Sir Nicholas Mander, a writer for Country Life, captures the essence of the subject at hand with sympathy and enthusiasm. Not only has he been involved with the management and conversation of historic buildings in the area; since the 1970s, he has also resided at Owlpen, a Tudor manor house and garden in Gloucestershire that is featured prominently in the book. Over the years, Mander has known many of the highlighted houses intimately and his heartfelt homage to the region's spectacular limestone homes and gardens brings to life the lyrical beauty of the area. He orders the book's contents chronologically into eight chapters and recounts in detail the story of some 30 houses, starting with the handful of existing medieval castles. He goes on to discuss Cotswold and Jacobean manor houses, the Classical house, 19th-century revivals and Arts and Crafts cottages before moving on to the 20th century and beyond.

Because of his inside knowledge, Mander is able to slip in anecdotes and little-known facts to round out their history, ownership details and architectural description. And, because he has personally witnessed the changing landscape, he has seen owners adapt and reinvent them in ingenious ways as the agricultural foundation of the region has slipped underfoot. But while his descriptions are interesting and well-written, it is the striking photographs from Country Life that truly celebrate the range and architectural superiority of the Cotswold stone house.

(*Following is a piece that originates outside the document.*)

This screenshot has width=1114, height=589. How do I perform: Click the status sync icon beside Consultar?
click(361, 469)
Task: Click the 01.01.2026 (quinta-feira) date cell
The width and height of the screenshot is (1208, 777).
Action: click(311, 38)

The integrity and versatility of stone construction and the agility with which architects and craftsmen worked with the material is readily conveyed through the beautiful photography. The oldest feudal houses, such as Beverton Castle near Tetbury, begun in 1051, and Berkeley Castle (1117), are narratives of changing styles and accretion over time, while the sprawling Tudor and early Stuart manor houses were complex stylistic hybrids. During the building boom from 1660-1830, when 440 new houses were constructed, the stone house morphed into something more planned, compact and Classically inspired, as exemplified by Badminton House in Gloucestershire.

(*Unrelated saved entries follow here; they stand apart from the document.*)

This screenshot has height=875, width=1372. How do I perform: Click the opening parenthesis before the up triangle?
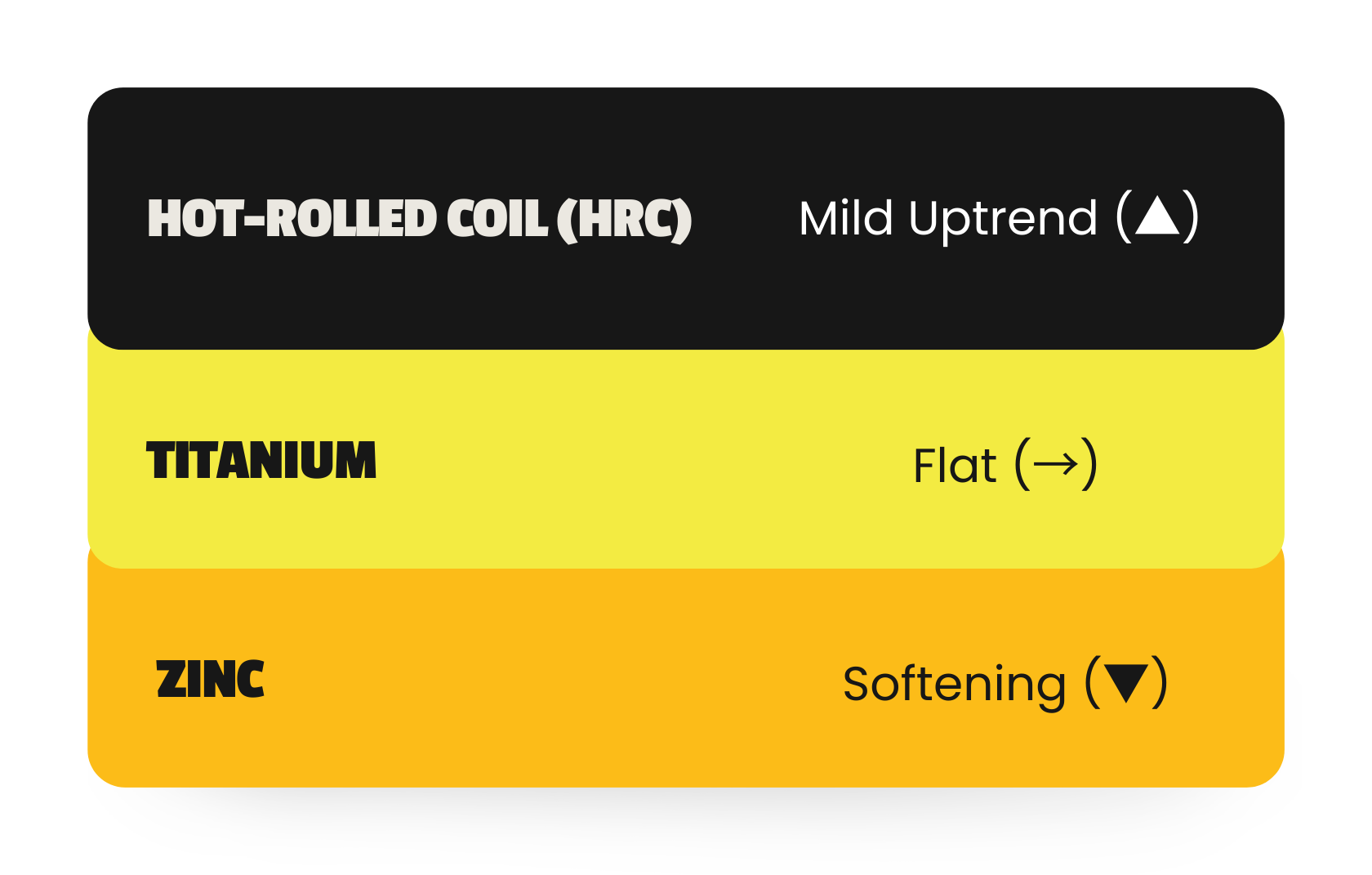click(1125, 217)
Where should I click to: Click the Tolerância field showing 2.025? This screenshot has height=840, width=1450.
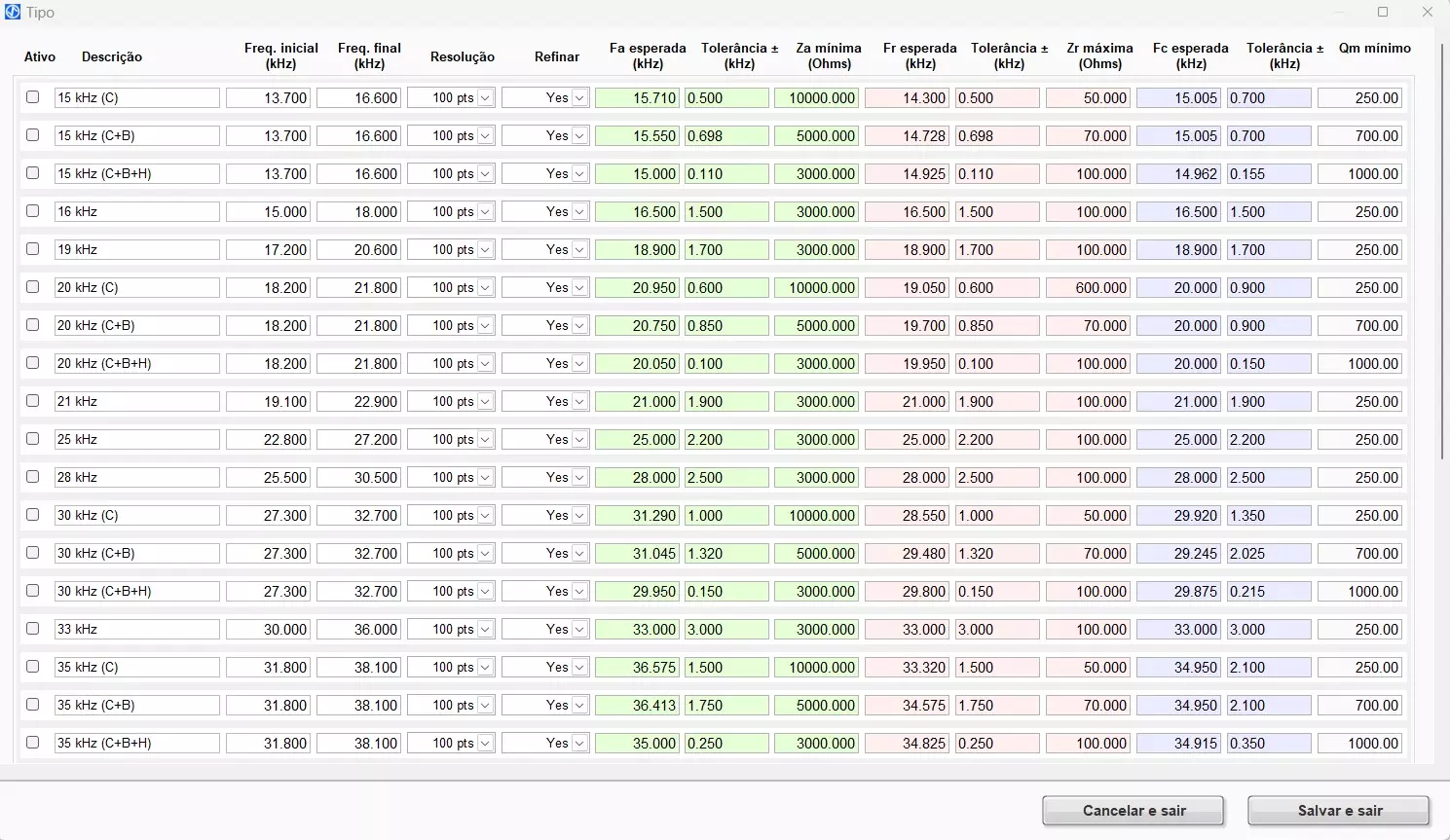1268,554
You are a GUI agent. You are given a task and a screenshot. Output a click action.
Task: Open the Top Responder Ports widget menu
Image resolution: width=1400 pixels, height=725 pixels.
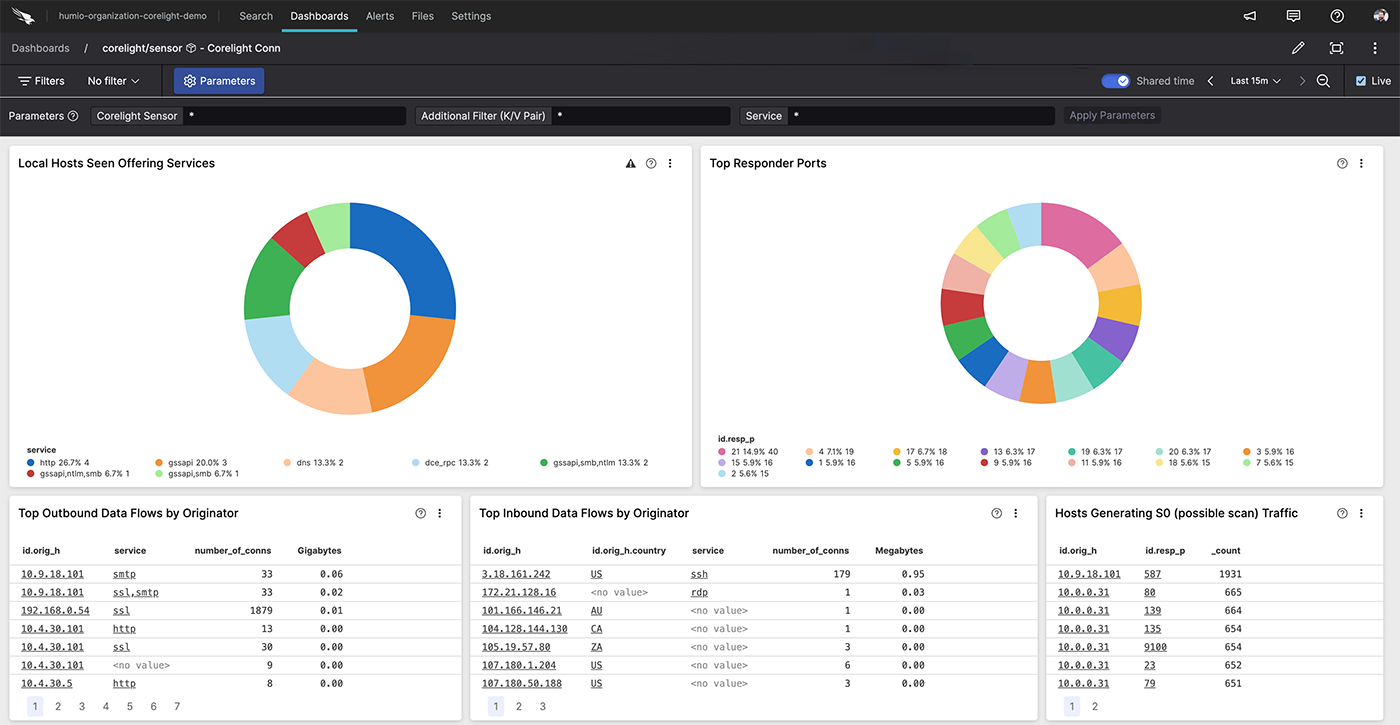click(1361, 163)
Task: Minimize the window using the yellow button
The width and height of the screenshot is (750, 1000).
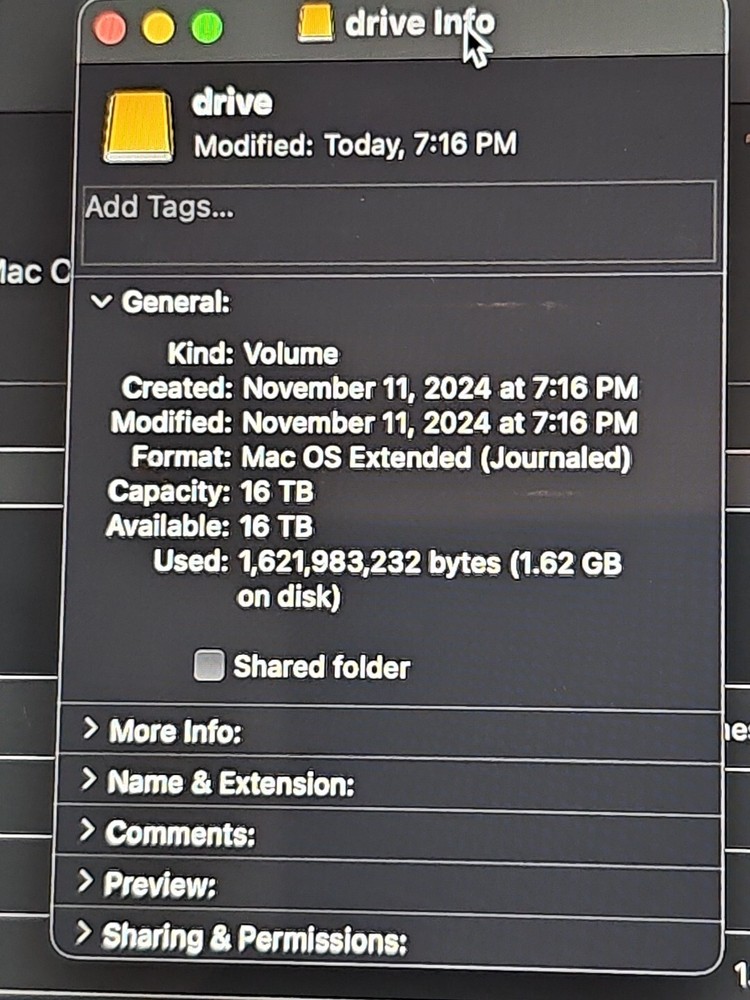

The pages of The Cotswold House also reveal entrancing revival homes, such as the dreamlike Sezincote House (1810) on the eastern edge of the Cotswolds, based on the mausoleum pavilions of the Emperor Akbar. Such grand and exotic gestures mingle with Arts and Crafts cottages like the Sapperton Group, where architects Ernest Gimson and the Barnsley brothers, who lived and worked there, found their footing. However, it is Kelmscott Manor (1570), a gabled grey stone manor house where William Morris resided, that has come to encapsulate the glory of the Cotswold stone house and the spirit of the Arts and Crafts movement. At the turn of the 20th century, the Arts and Crafts resonated deeply through the Cotswold hills as many of the region's oldest homes were carefully and scholarly restored, including Abbotswood (1867), which Sir Edwin Lutyens radically made over in 1901 in a simplified artisan Classicism.

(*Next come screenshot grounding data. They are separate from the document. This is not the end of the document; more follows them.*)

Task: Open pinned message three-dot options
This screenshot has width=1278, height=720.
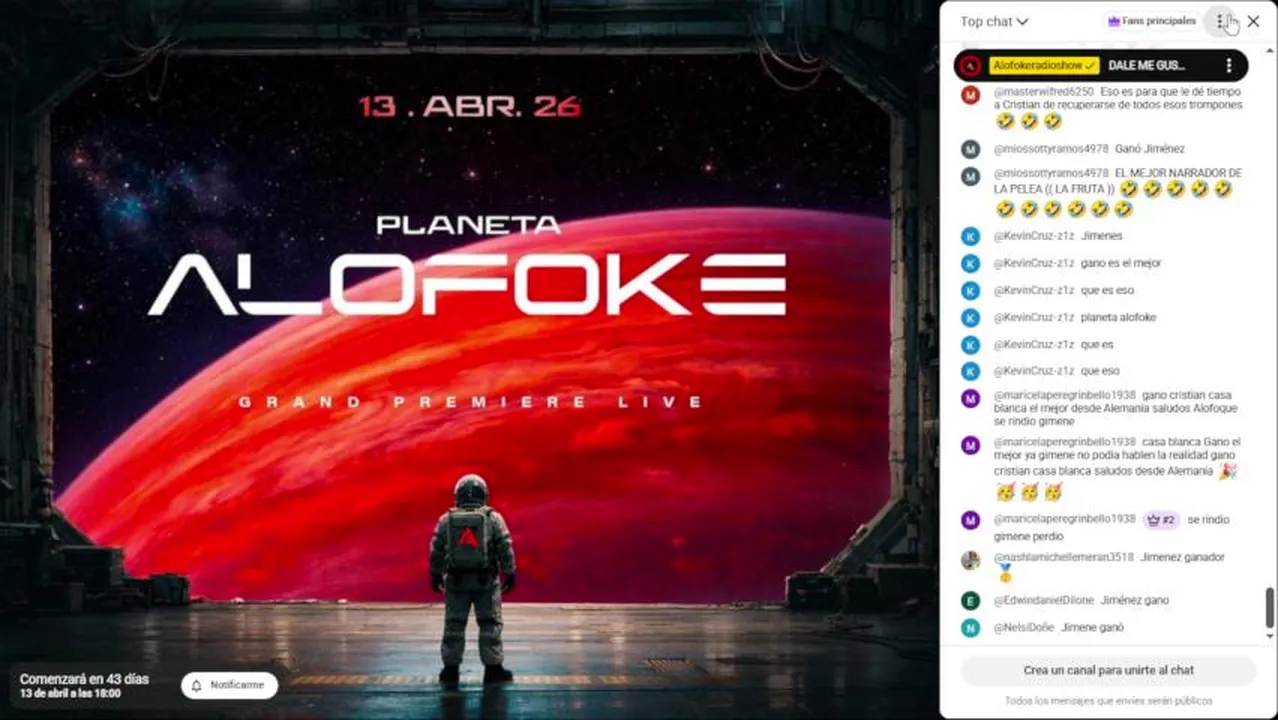Action: 1229,65
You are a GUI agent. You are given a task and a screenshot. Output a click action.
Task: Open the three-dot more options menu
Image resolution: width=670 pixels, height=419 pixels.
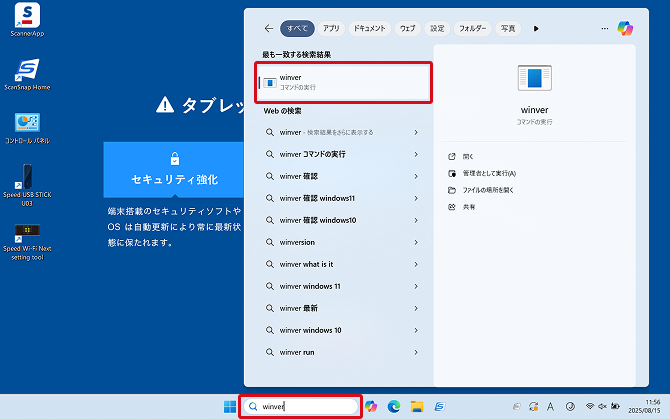(x=604, y=29)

Because there has been little new construction in the region, the Cotswold stone house, as Mander contends, has continued to adapt in ingenious ways through the modern era. Each house's unfolding story illuminates the fact that despite its age, the durability of its stone construction has allowed it to persevere and adjust to new circumstances. From farm centers and working estates, these palatial houses and princely piles have become trophy homes or hotels and schools. Some, like Chastleton House (1607), a magnificent Jacobean design, have been gloriously restored as family houses and opened to the public by the National Trust. Others, like Beverton Castle, exist as "ruinous hulks of towers and ivy-mantled walls." A happy contribution to any library, The Cotswold House compellingly conveys the resolve of these awe-inspiring structures that are as much a part of the landscape as the landscape itself. With many almost as old as the hills themselves, they have continued, as Mander lyrically recounts, to "survive and revive as they have always done."  

 


Anne Walker is an architectural historian in New York City. She has co-authored a number of books with Peter Pennoyer, including The Architecture of Delano and Aldrich (W. W. Norton, 2003), The Architecture of Warren and Wetmore (W. W. Norton, 2006) and The Architecture of Grosvenor Atterbury (W. W. Norton, 2009).